Sugar and the Lopez Family Saga
WRITING about the sugar industry in my columns for August 26 and September 2, 2022 inevitably brought me back to An Anarchy of Families: State and Family in the Philippinesedited by Alfred McCoy and published by Ateneo de Manila University Press in 1994. My copy of the book was signed by Professor McCoy when he came to the country on September 30, 1999 to promote his book Closer Than Brothers: Manhood at the Philippine Military Academy published by Yale University Press the same year.
(The book dealt with the PMA classes of 1940 and 1971, whose members had graduated from the academy on the eve of World War II and martial law, respectively.)
In Anarchy of families, McCoy (as editor) wrote the introduction and an article titled “Rentee Seeking Families and the Philippine State: A History of the Lopez Family”. Yes, this Lopez family.
The Lopez family is best known today for its ownership of key utilities, the most notable of which (today) is ABS-CBN. However, it is not widely known that the clan’s history is intertwined with the political and economic histories of the country.
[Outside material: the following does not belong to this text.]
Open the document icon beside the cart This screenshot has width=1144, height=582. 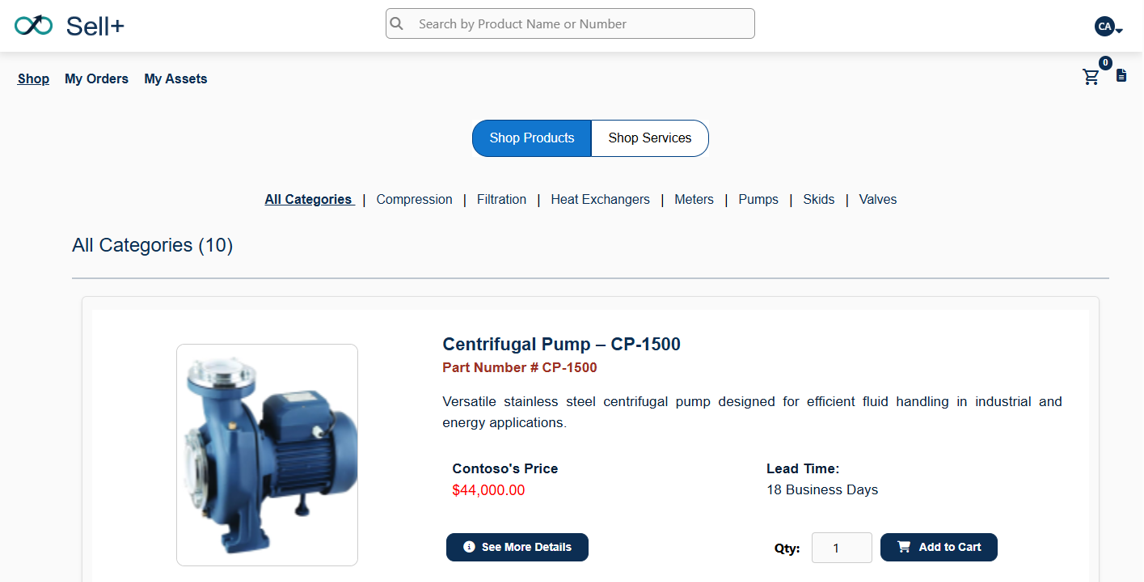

Here’s how McCoy summed up the Lopez family history:
“Emerging as sugar planters on the Negros frontier in the 1870s, the Lopezes were leaders of a regional industry that quickly became integrated into the national economy. is accompanied by the emergence of a national political elite. Indeed, their family history converges at almost all significant points with the major political changes of the past century.”
Sugar was a major regional industry in central Luzon in the early 19th century, but the island of Negros quickly became the bedrock of this cash crop from the late 1800s. Several fortuitous events in other parts of the world were responsible for the rapid growth of the country’s sugar exports around the last quarter of the 19th century.
The Lopez clan is quite large, starting with consort Benito and Sabina Lopez, who married in the 1830s and had 16 children, many of whom were involved in one way or another in the sugar industry. The third son, Eugenio (1839-1906), was considered a “central figure” in the Lopez genealogy, having amassed 3,000 hectares of (sugar) land at the time of his death, ranking him among the greatest hacenderos in the region of his time. Eugenio’s time coincided with the emergence of sugar as a key cash crop during the latter part of the Spanish colonial era.
Eugenio himself had 12 surviving children, and the ninth child, Benito, his grandfather’s namesake, was only able to inherit (according to McCoy) half a share of Hacienda Casalagan in Pontevedra, Negros Occidental. Benito’s youth, on the other hand, coincided with a “protracted sugar crisis” that the country experienced beginning in 1896 and only ended when the United States allowed the free entry of Filipino sugar ( and other cash crops) with the passage of the Underwood- Simmons Tariff Act of 1913.
Thus, Benito decided to cast his spell as editor of
, a popular Spanish-language newspaper in the city of Iloilo, which was instrumental in his election as Governor of Iloilo Province in 1903. Young Benito, however, was assassinated by an ardent supporter of his rival Francisco Jalandoni on December 27, 1907 after his re-election as governor, leaving behind his widow Presentacion Hofileña and young children Eugenio (his grandfather’s namesake) and Fernando, who would later become a prominent politician. Benpres Holdings Corp. – later renamed Lopez Holdings Corp. – the influential Lopez family conglomerate, was named after Benito and Presentacion, the parents of Eugenio and Fernando.
During the days of free trade, the great Lopez clan wisely switched from planting sugar cane to milling sugar, as the mills “made high and reliable profits with virtually no risks” associated with “the tyranny of capricious nature. Nevertheless, the sugar industry had serious limitations which the astute brothers Eugenio and Fernando clearly saw. The brothers showed their entrepreneurial acumen by leveraging their industry and clan ties to position themselves favorably in an emerging and expanding array of business and political ventures in a country in transition from colonial rule.
McCoy focused on information technology – the revival of Benito’s time diary – as a springboard for Eugenio’s beginnings as a power broker in Iloilo business and politics in the late 1920s. Fernando was described by McCoy as an “open and sympathetic man ‘who built’ a formidable political apparatus at the national and provincial levels after the Second World War“. His political rise was meteoric, beginning with his election as mayor of Iloilo City in 1945, senator in 1947, and vice president of Elpidio Quirino in 1949. Elder Ferdinand E. Marcos courted him to be his vice-president in the 1965 elections.